*Given instruction*: Go through the listing below and copy out each line that contains the string "width".

--*--

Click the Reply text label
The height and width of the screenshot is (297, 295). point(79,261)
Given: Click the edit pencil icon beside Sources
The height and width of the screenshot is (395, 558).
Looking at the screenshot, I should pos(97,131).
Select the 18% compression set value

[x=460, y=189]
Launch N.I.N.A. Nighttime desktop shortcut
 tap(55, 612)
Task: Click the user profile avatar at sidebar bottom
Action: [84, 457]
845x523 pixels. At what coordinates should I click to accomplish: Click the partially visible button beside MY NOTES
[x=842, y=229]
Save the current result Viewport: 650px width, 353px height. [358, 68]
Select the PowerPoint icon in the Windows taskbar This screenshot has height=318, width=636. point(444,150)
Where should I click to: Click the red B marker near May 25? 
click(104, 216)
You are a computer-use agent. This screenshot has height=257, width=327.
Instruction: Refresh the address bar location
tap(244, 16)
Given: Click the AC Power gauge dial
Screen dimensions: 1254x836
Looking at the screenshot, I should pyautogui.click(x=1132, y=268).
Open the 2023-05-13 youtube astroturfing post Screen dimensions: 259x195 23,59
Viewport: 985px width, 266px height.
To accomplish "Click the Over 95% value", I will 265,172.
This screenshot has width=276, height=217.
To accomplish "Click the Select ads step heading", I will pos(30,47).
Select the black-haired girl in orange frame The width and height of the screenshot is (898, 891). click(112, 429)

--*--

*Answer to the problem*:
The height and width of the screenshot is (297, 295). point(79,261)
The height and width of the screenshot is (395, 558).
Save the current result Viewport: 650px width, 353px height. [358, 68]
Select the PowerPoint icon in the Windows taskbar This screenshot has height=318, width=636. point(444,150)
You are a computer-use agent. This screenshot has height=257, width=327.
Viewport: 985px width, 266px height.
This screenshot has width=276, height=217.
Select the black-haired girl in orange frame The width and height of the screenshot is (898, 891). click(112, 429)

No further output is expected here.